The Hubble telescope is humanity’s window out into space. But the universe is huge. Incomprehensibly so. And the farther we look into the distance, the further back we are looking in time.
Einstein’s speed limit suggests we may never travel far and thus see much beyond what we see now. We rely on gravitational lensing to see the most distant galaxies which appear almost as single points of light and we see them as they were billions of years ago.
Space images of objects closer to home are often not entirely what our eyes would see. Infrared and radio waves are used to penetrate cosmic dust clouds and emissions outside the visible spectrum are converted into false colour.
What does it really look like way way out there? What does it look like now? What else is out there?

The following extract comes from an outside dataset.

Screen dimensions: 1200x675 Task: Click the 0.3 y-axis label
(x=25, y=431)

Drawing from the ubiquity of space photographs in popular culture, key themes in the exhibition are space, time, distance and scale, and our need to make things manageable and understandable by the way that we label them, when some things are neither manageable nor (to most of us) understandable.

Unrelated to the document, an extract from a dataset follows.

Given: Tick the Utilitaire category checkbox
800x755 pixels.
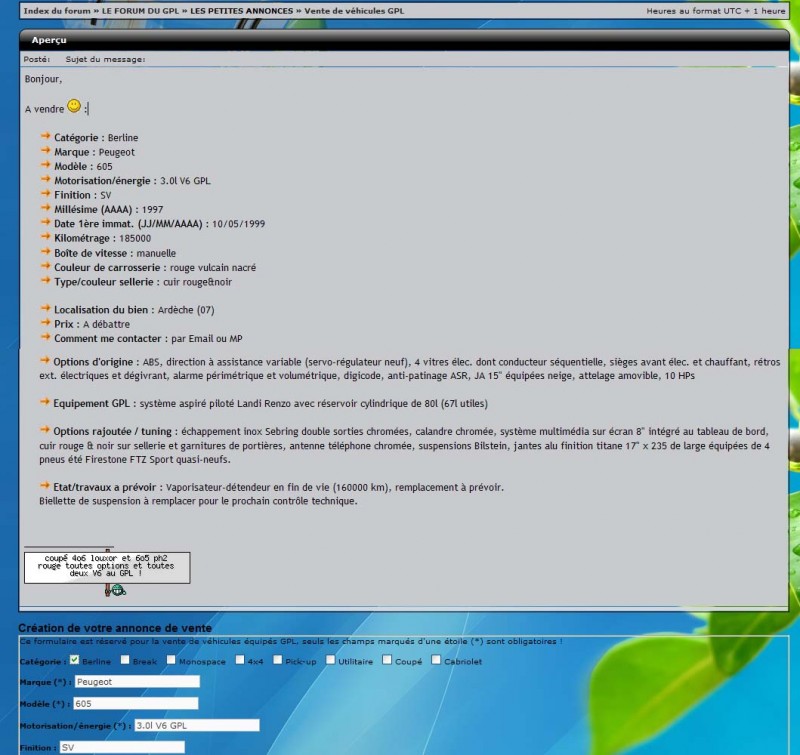Looking at the screenshot, I should pyautogui.click(x=329, y=660).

The work layers many of the things that intrigue me – scale, from the unimaginably minute to the impossibly vast and the sense of perspective engendered by this; – time, from the instant of capture back through 13.7 billion years to when time began; – science, from the pure to the fiction.
The images are created in camera on film referencing the notion that film doesn’t lie and yet questioning reality. There is no way this could be real, could it?